__Problem requirements__:
Give only the number of lines in the following entries where "will" appears.

__Given information__:

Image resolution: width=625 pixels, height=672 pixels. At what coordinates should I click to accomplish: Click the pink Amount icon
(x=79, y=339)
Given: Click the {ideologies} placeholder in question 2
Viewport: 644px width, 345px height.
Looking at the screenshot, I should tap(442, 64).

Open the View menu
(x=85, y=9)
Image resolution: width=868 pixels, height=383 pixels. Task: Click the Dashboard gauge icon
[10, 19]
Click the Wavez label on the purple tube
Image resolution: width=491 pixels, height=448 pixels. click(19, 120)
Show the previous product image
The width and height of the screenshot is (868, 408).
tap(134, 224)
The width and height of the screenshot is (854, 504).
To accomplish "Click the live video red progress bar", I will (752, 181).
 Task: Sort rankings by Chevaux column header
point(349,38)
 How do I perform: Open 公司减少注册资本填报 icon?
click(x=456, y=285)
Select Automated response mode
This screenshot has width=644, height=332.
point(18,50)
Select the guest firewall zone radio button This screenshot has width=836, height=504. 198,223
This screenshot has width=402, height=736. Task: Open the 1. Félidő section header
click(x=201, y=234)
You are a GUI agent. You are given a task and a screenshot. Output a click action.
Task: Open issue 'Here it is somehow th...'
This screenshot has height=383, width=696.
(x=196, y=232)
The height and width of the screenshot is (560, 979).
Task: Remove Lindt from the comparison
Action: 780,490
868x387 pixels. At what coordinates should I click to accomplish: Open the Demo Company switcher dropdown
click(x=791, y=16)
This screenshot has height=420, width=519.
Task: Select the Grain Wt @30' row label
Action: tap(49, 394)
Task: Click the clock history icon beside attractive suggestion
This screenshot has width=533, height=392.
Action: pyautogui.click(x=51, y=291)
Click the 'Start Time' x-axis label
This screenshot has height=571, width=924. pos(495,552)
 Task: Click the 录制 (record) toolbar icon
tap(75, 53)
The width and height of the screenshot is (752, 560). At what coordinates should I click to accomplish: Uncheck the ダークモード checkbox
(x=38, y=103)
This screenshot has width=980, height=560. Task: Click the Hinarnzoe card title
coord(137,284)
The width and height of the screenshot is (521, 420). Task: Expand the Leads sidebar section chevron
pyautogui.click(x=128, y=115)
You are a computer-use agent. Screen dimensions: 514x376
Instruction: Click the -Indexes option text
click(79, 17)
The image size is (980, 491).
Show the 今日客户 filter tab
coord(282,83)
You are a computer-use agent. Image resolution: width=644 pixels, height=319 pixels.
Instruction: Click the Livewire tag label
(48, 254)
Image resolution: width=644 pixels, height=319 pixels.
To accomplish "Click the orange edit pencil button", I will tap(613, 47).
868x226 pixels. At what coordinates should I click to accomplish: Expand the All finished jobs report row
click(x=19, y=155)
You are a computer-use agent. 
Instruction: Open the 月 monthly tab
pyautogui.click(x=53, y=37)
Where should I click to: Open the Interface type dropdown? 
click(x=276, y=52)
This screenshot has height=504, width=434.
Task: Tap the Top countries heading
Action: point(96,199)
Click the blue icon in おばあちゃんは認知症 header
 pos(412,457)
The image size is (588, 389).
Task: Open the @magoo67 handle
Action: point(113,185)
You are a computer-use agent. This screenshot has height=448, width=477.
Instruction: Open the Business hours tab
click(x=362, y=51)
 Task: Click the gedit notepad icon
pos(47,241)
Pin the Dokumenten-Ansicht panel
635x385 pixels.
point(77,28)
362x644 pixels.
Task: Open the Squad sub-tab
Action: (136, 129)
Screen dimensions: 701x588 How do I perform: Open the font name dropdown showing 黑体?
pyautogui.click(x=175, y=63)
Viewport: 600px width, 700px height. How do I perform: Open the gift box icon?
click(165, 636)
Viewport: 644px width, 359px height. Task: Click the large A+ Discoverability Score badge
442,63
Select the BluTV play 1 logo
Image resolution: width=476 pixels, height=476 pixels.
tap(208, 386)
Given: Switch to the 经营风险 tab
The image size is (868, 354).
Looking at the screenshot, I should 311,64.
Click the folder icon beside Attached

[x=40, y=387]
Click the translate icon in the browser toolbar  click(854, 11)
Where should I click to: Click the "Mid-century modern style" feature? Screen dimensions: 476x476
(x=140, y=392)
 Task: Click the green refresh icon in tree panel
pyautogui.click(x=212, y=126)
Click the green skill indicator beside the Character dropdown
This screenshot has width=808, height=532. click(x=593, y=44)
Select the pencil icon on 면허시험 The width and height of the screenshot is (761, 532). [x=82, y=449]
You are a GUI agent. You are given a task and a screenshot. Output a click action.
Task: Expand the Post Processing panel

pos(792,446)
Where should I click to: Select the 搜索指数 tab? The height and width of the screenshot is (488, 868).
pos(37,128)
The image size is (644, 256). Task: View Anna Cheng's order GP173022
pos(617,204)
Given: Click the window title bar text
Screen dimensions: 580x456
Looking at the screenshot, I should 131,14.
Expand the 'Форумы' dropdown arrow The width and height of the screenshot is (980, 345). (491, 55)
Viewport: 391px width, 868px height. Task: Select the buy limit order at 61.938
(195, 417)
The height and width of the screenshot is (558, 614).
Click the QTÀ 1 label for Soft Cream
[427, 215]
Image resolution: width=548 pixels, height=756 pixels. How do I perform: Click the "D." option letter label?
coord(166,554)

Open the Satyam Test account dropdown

__Response to this task__:
2